But wait a minizel. That's for the int data type. And, well, it turns out that int kinda sucks. Yeah, schlepping ints around isn't what fast code does these days - it works on floating point. Image and video decoding, and audio processing - they all need lots of floating point computation these days. So the CPU designers put a lot of work to make that efficient.

For float it's exactly 100 instructions, completely unrolled (no iterations, just stright-line code).

For double, with -O3 -march=skylake-avx512 -funroll-loops it's unrolled into 3 large iterations, with 47 instructions in the loop body. Everything is vectorized, the pipelines run hot and heavy, and you're getting all the money you paid for that expensive CPU back. Finally.

But we're forcing compiler's hand - again. It turns out that unrolling that loop that much isn't always critical - it depends on what CPU you run it on, and the benefits are somewhat dwarfed by expansion of the code. In production you'd want to have this function compiled two different ways, benchmark it on startup, and choose the faster one. Without -funroll-loops, the entire test3 function is 32 instructions long, and iterates the loop body 24 times. Each iteration exchanges over 120 bytes of data with RAM (total of reads and writes) in 6 instructions. That's 20 bytes per instruction on average (this is really approximate, I've not looked too closely).

From my cursory measurements it looks like this double variant runs at an order of magnitude (!) higher memory bandwidth than the original int version.

It was a fun adventure for sure.

And by the way - because it has to be said: modern compilers are marvels of engineering. I'm not exaggerating. You really have to head to https://godbolt.org and have a go at it yourself!

→ **Direction**: For each statement below, say yes or no to whether the compiler excerpt above agrees with it, and quote the words from the excerpt that decide it. (a) For float, the code is fully unrolled into exactly 100 instructions. (b) Without -funroll-loops, the loop body runs 32 times. (c) The double version seems to reach about twice the memory bandwidth of the int version.

→ **Collected material**:
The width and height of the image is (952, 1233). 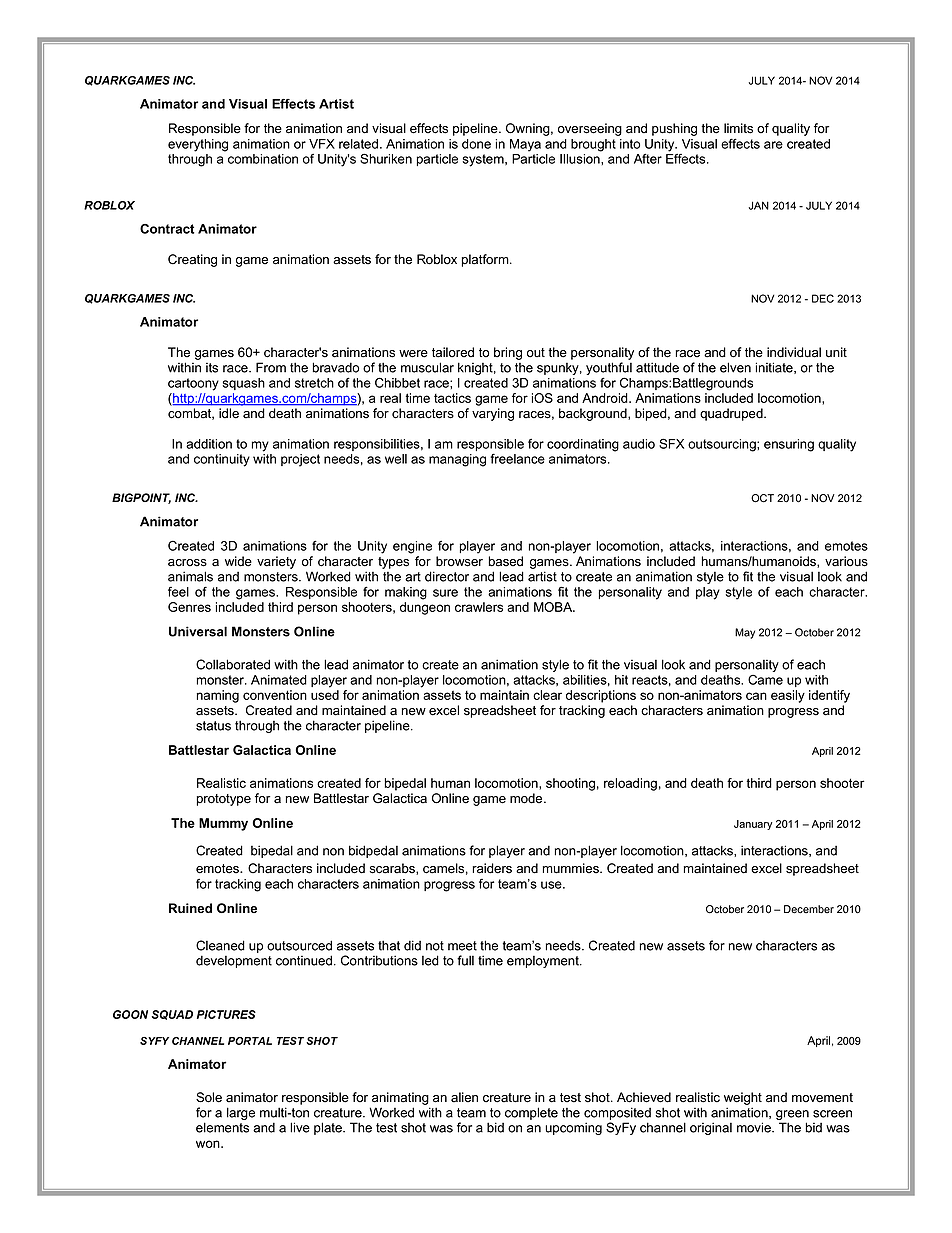 I want to click on quadruped, so click(x=732, y=414).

→ **Task result**:
(a) Yes: "For float it's exactly 100 instructions, completely unrolled"
(b) No: "iterates the loop body 24 times"
(c) No: "runs at an order of magnitude (!) higher memory bandwidth than the original int version"